**** TEXT PASSAGE

Finally, the article notes the unusual circumstances under which Judge Chaney reviewed the evidence presented by Dole that led to her charges against Dominguez. The filmmakers and their supporters have argued that the secretive nature of these proceedings is evidence of judge misconduct or at least casts strong suspicion on Chaney's rulings on Dominguez:
The evidence remains mysterious. The witnesses' names have been kept secret -- even from Dominguez in most cases.
Dole persuaded Chaney, a veteran judge who has handled several high-stakes cases, that witnesses would be in danger if their names were known in Nicaragua. Miller's firm could be present for the depositions but was not allowed to investigate the witnesses.
Among her most startling findings was that U.S. lawyers, including Dominguez, met in Chinandega with local justice officials, laboratory owners and captains in October 2003 and made arrangements to rig cases in the Nicaraguan courts.
The Nicaraguan judge, Socorro Toruno, who was allegedly there, called the accusation "absurd."
Two other U.S. attorneys named by the judge, neither of whom was working with Dominguez, deny being present at such a meeting.
Dominguez said he wasn't in Nicaragua at the time.
"It's easy to make me the boogeyman," he said."
A second Times article from Friday notes that a new attorney had picked up the case of the farmworkers.

********

* STATED GOAL 1
Summarize the excerpt on Judge Chaney's handling of the evidence against Dominguez in two sentences.
* STATED GOAL 2
Using the excerpt on Judge Chaney's handling of the evidence against Dominguez, answer yes or no for each statement and quote the words of the excerpt that decide it: (a) Miller's firm was permitted to investigate the witnesses. (b) The alleged meeting took place in Chinandega in October 2003. (c) The two other U.S. attorneys named by the judge were working with Dominguez.

**** MATERIAL

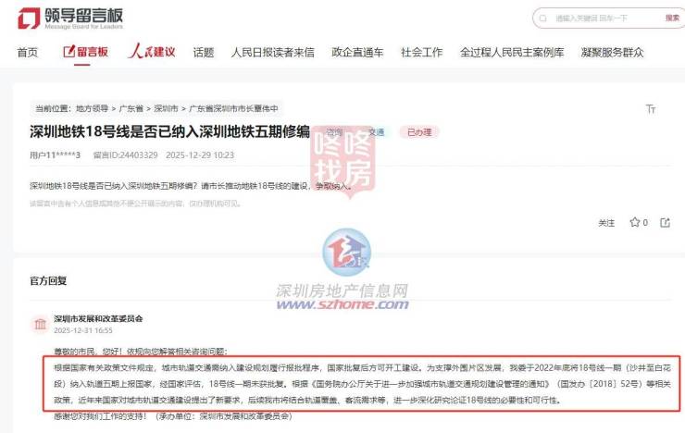Go to 首页 in navigation bar
This screenshot has height=433, width=685.
coord(28,53)
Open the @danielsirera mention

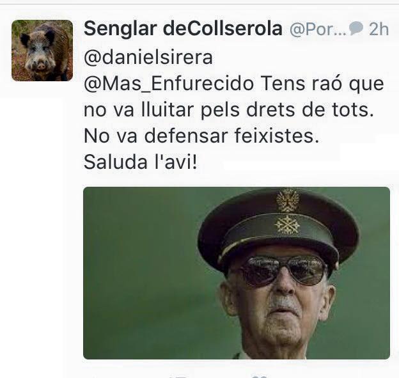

********

* FULL OUTPUT 1
Judge Chaney reviewed Dole's evidence against Dominguez in secretive proceedings, keeping witness names hidden even from Dominguez in most cases after Dole persuaded her that the witnesses would be in danger in Nicaragua, and the filmmakers and their supporters argue this secrecy points to misconduct or casts strong suspicion on her rulings. Among her findings was that U.S. lawyers, including Dominguez, met in Chinandega in October 2003 to rig cases in the Nicaraguan courts, a claim the Nicaraguan judge called "absurd," two other named U.S. attorneys deny being at such a meeting, and Dominguez said he wasn't in Nicaragua at the time.

* FULL OUTPUT 2
(a) No: "Miller's firm could be present for the depositions but was not allowed to investigate the witnesses."
(b) Yes: "met in Chinandega with local justice officials, laboratory owners and captains in October 2003"
(c) No: "Two other U.S. attorneys named by the judge, neither of whom was working with Dominguez, deny being present at such a meeting."